§ **WRITTEN TASK**
Rename "dropdown" to "drop-down list" in the data from the first line up to and including the line with "pos(88,198)", keeping everything else unchanged. Leave the pictures out of your answer.

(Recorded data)
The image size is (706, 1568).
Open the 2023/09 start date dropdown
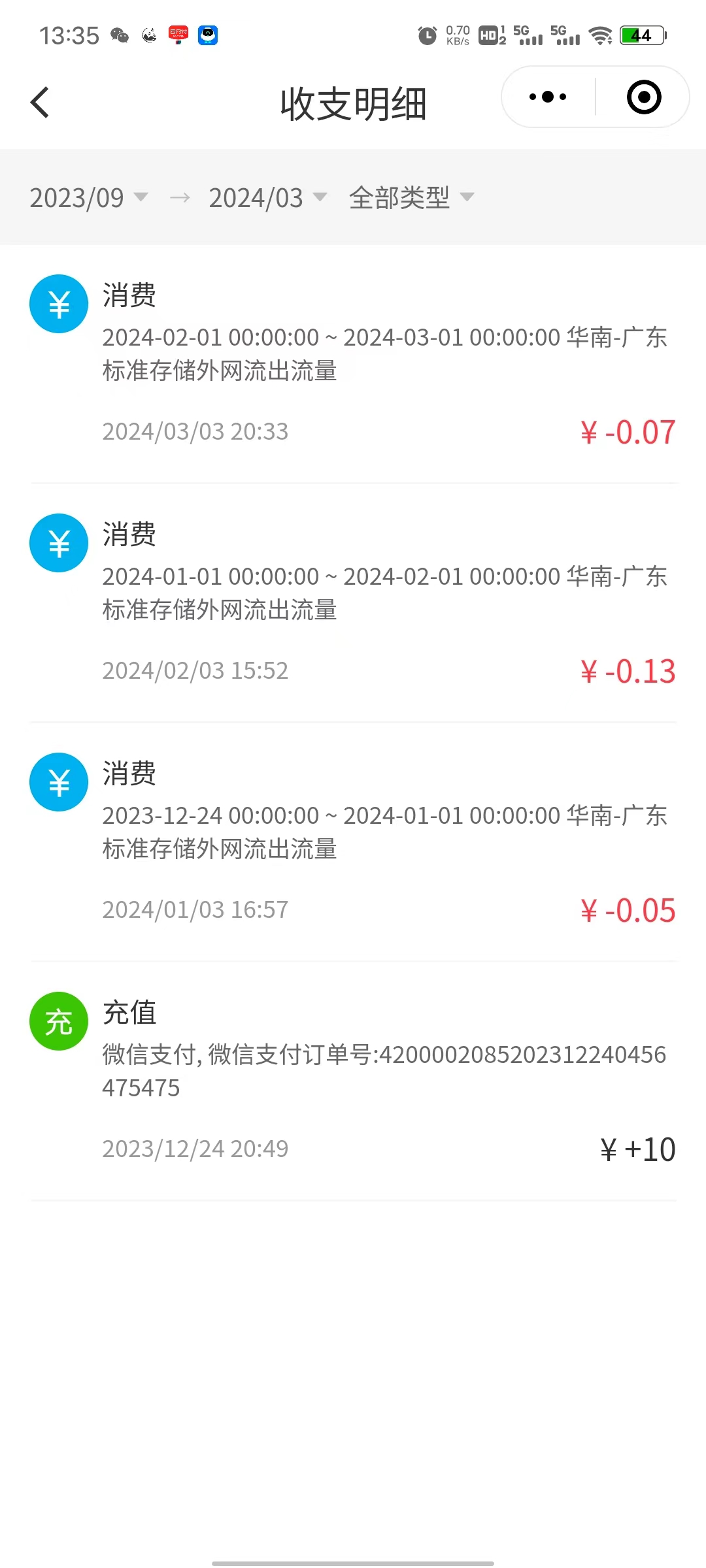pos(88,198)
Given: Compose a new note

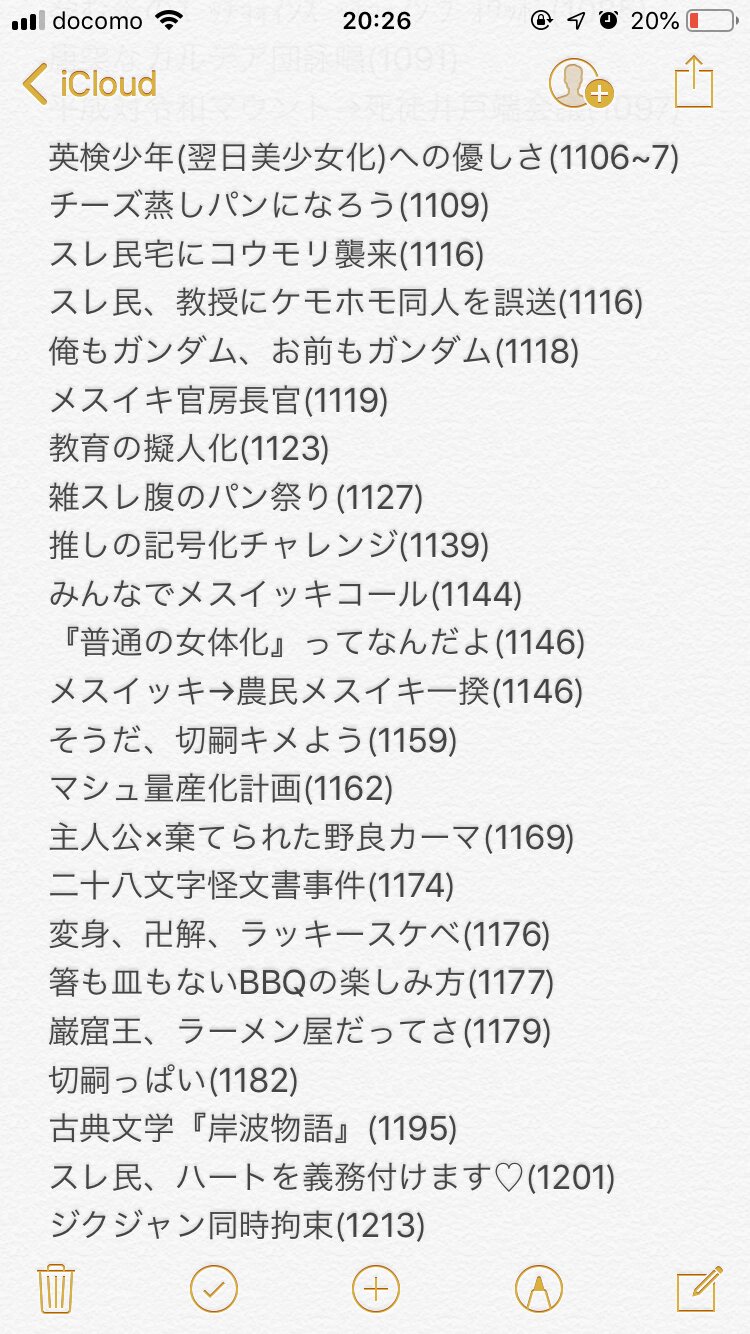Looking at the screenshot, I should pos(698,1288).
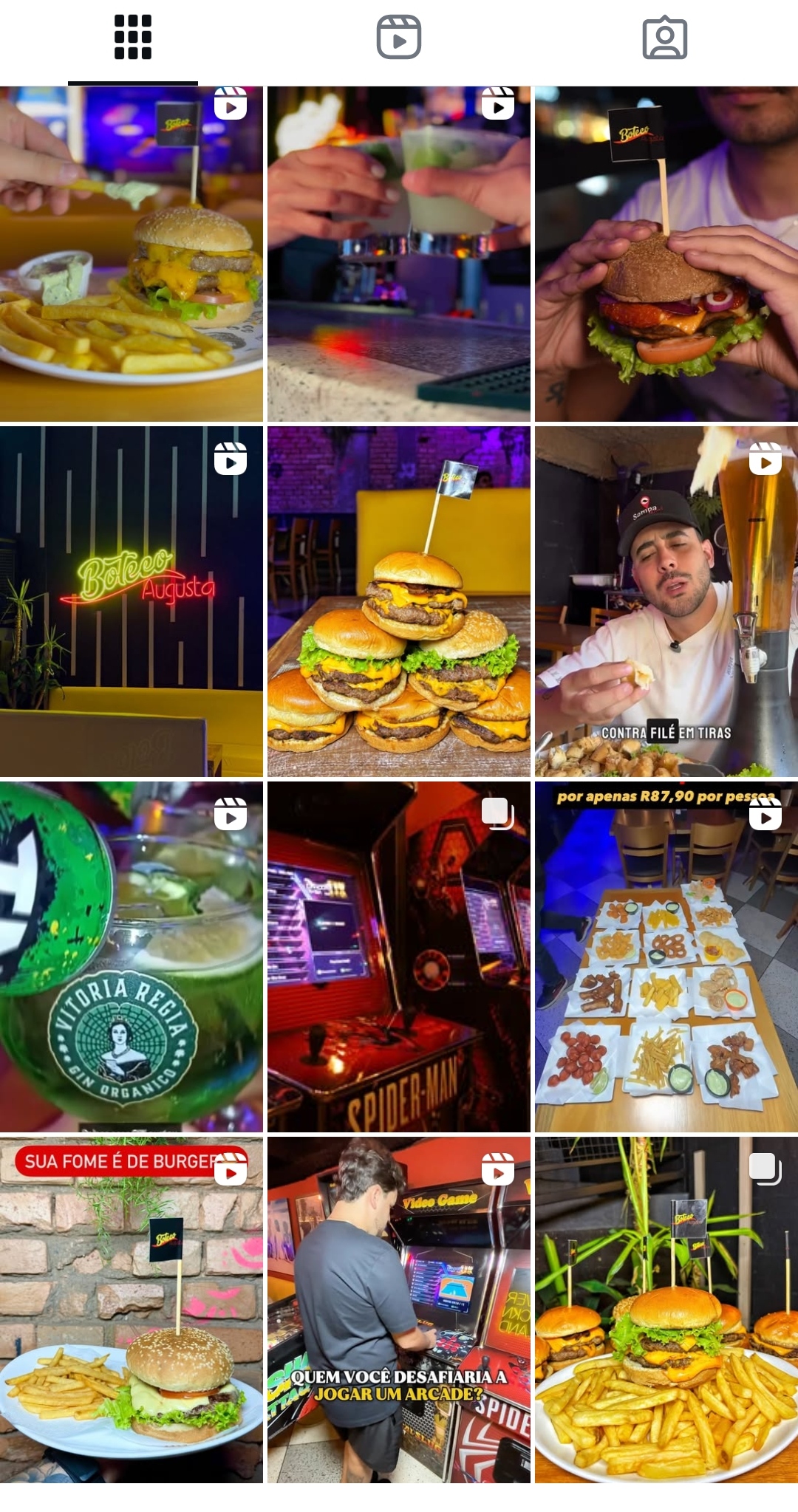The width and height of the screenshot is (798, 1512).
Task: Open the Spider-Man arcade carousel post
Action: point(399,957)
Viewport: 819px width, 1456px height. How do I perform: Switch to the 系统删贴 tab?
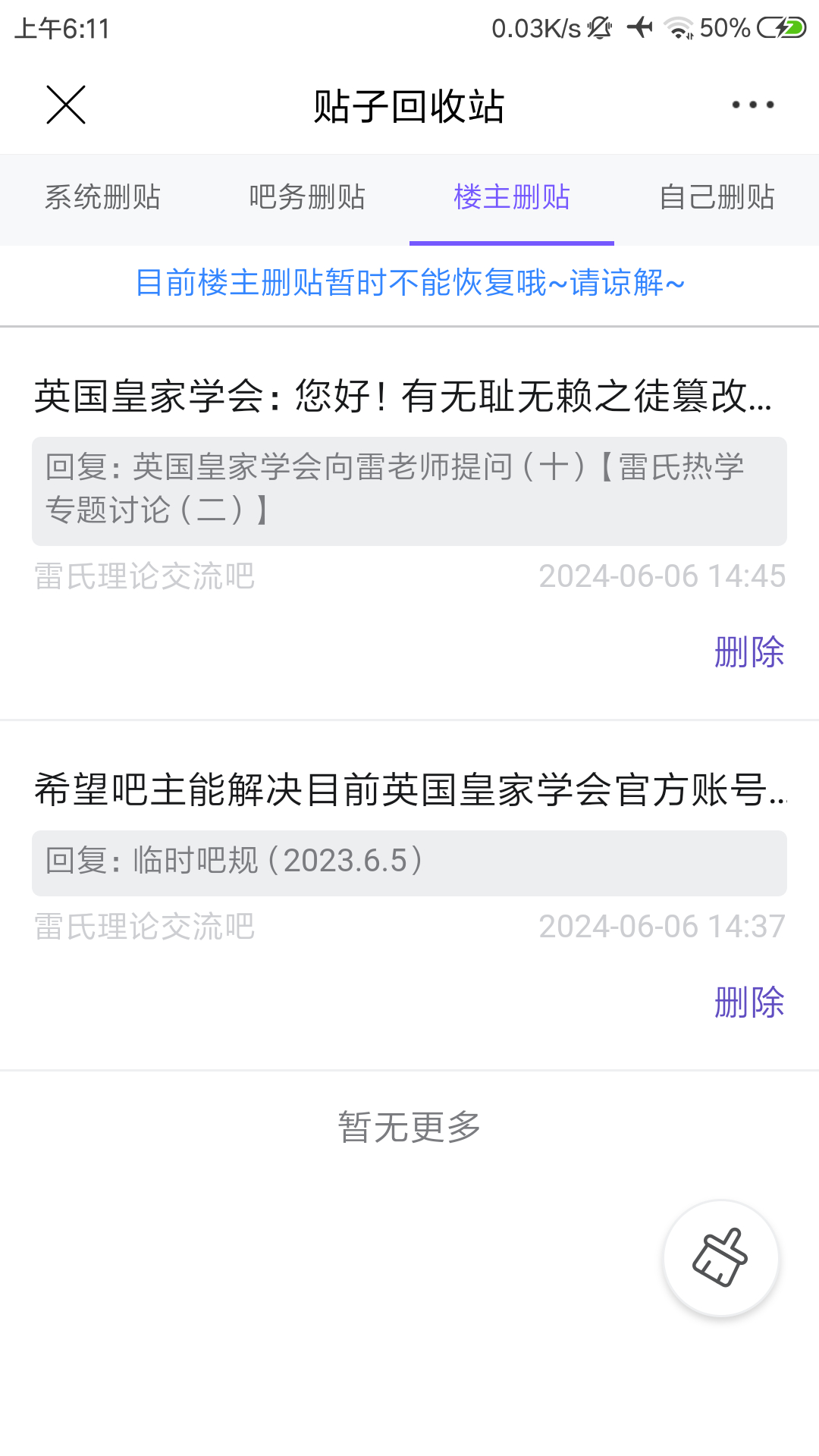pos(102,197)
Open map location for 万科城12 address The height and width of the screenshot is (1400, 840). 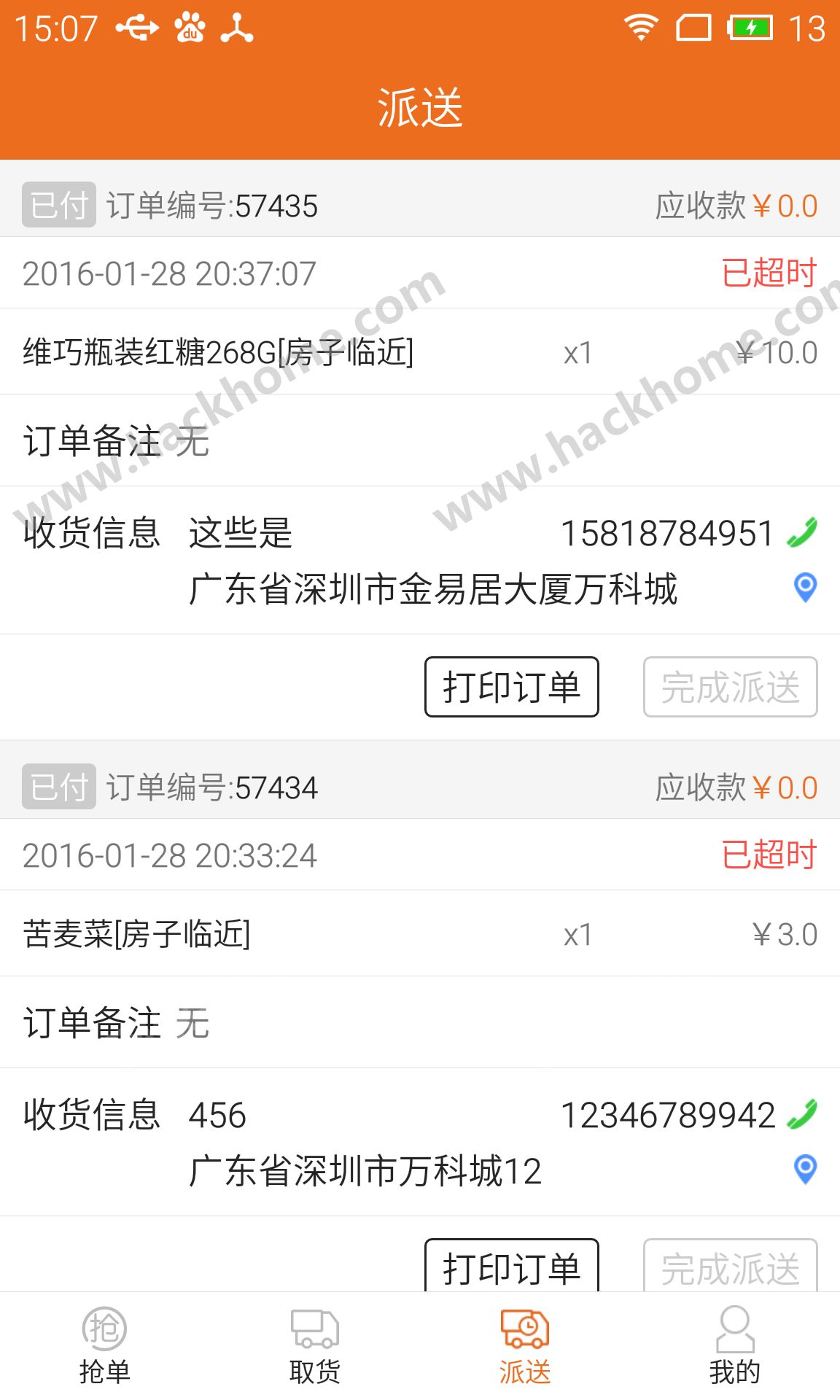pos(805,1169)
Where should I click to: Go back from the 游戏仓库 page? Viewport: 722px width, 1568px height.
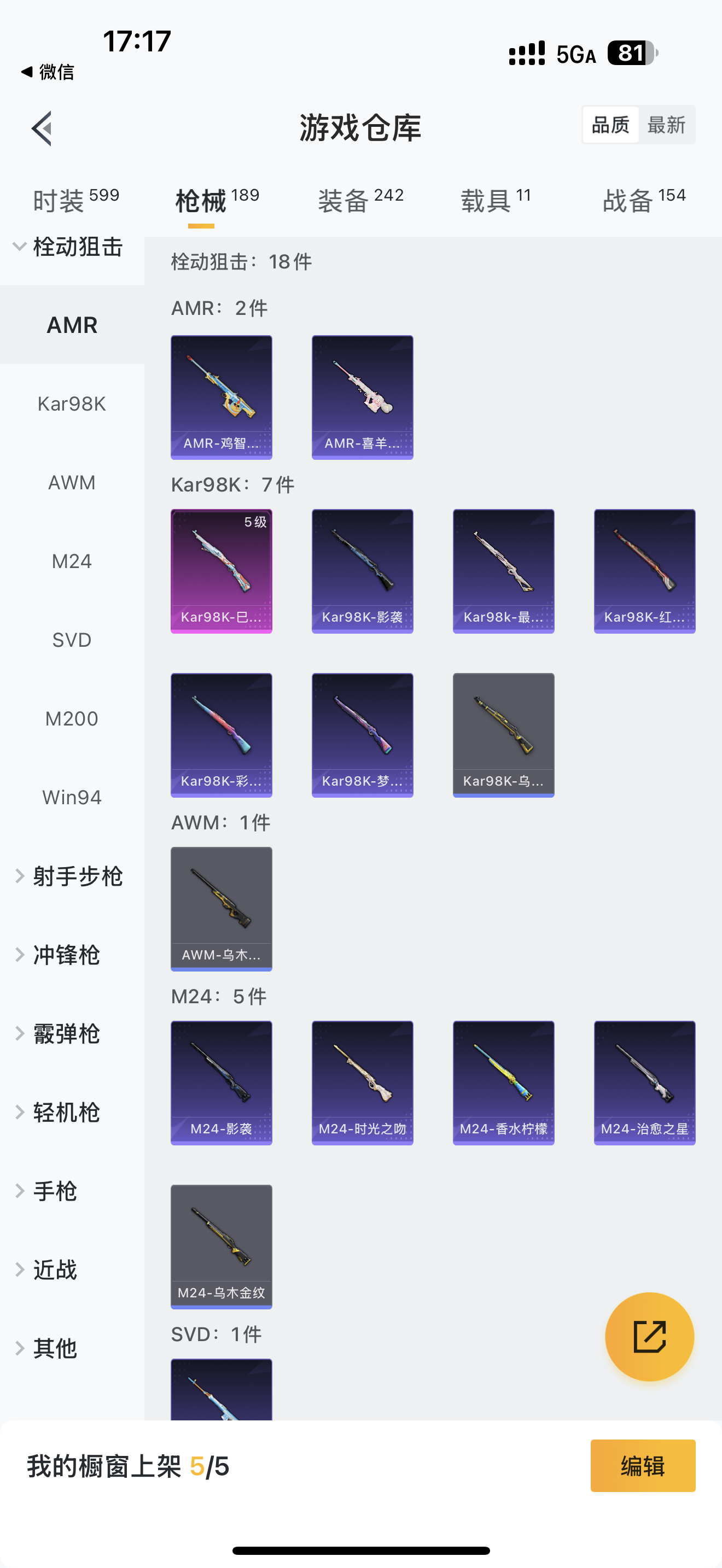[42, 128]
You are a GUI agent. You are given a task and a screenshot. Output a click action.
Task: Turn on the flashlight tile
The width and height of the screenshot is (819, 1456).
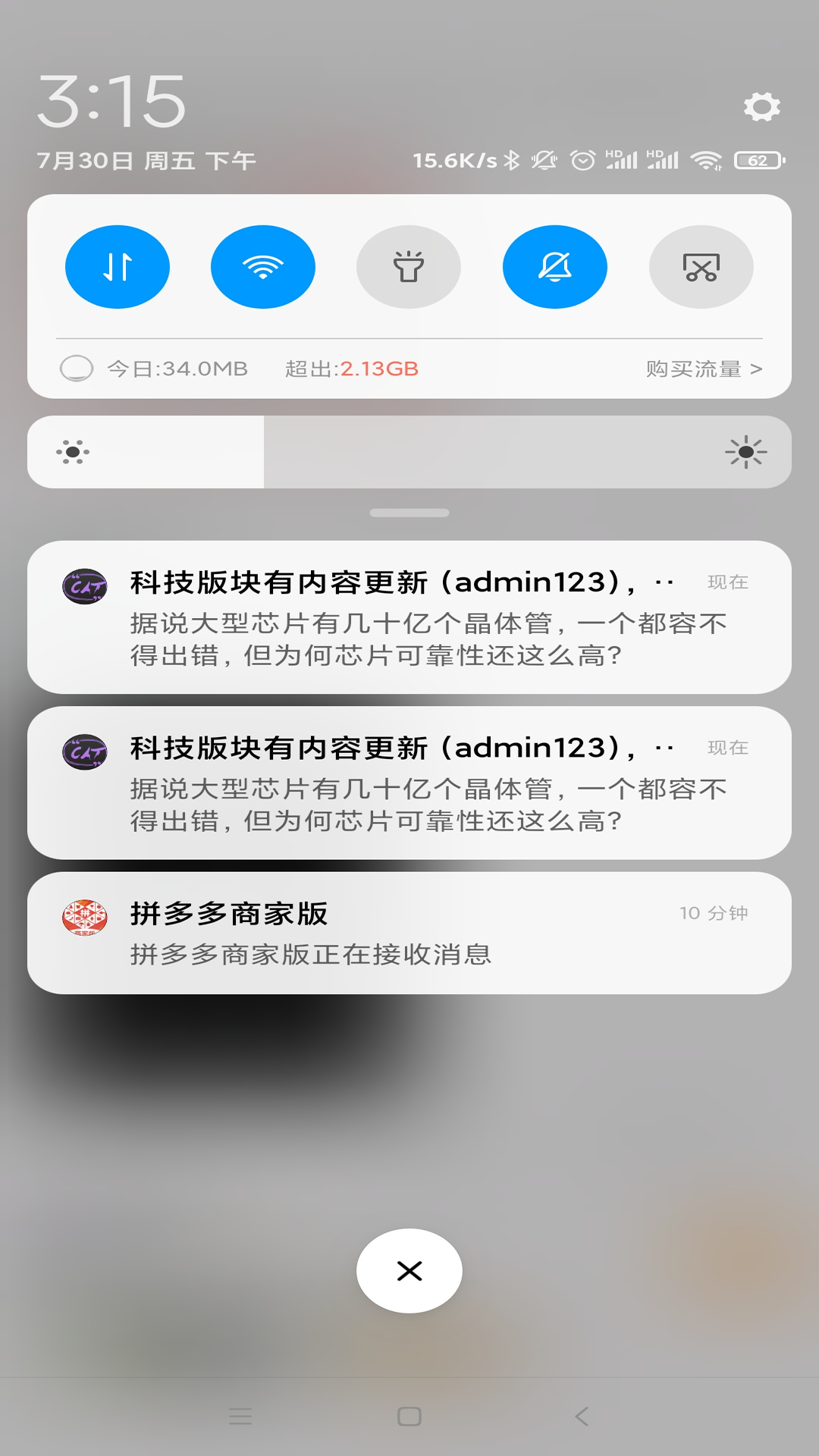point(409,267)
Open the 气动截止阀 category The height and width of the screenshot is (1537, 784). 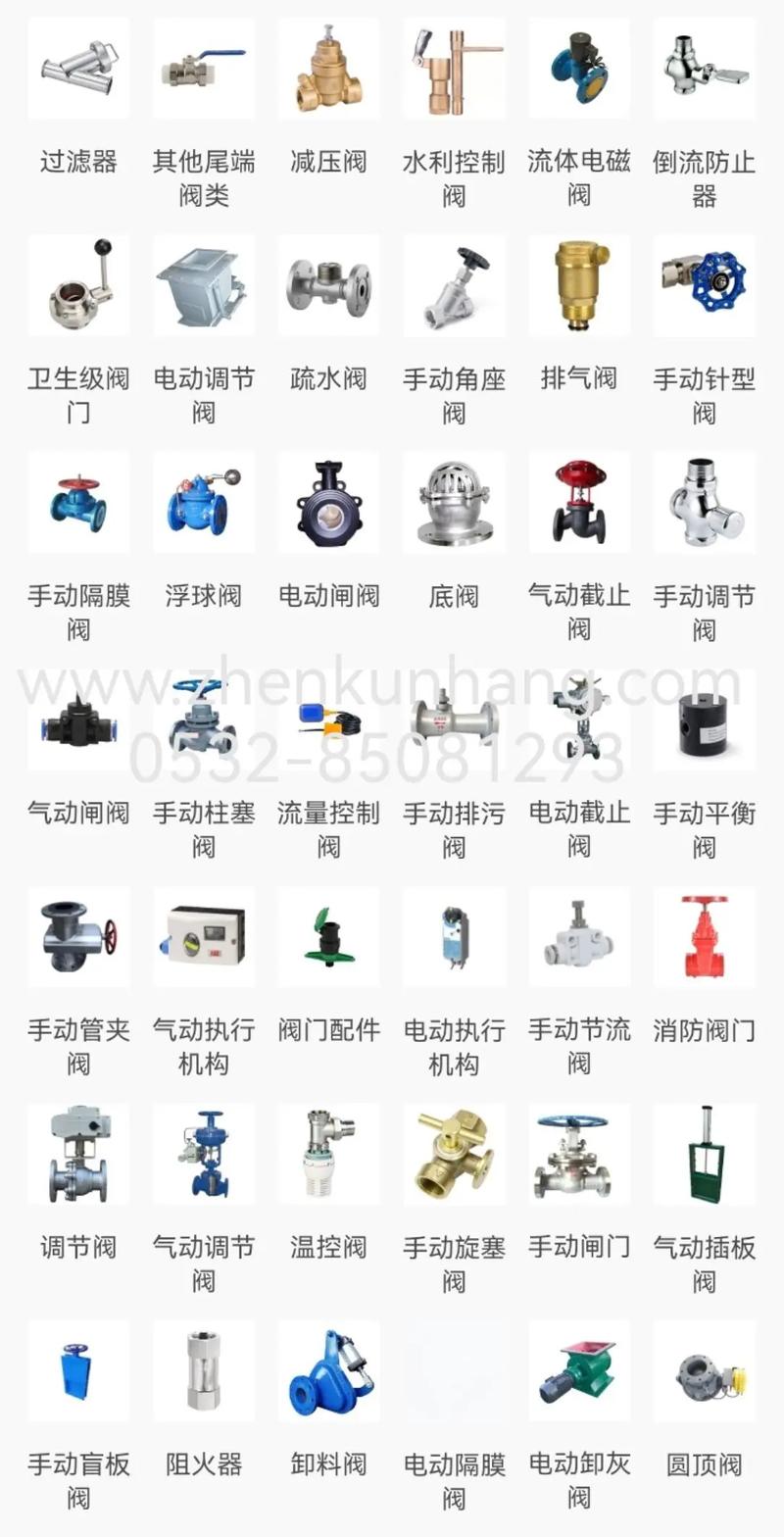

§ **EXERCISE ANSWER**
The image size is (706, 1568).
Open the 2023/09 start date drop-down list
pos(88,198)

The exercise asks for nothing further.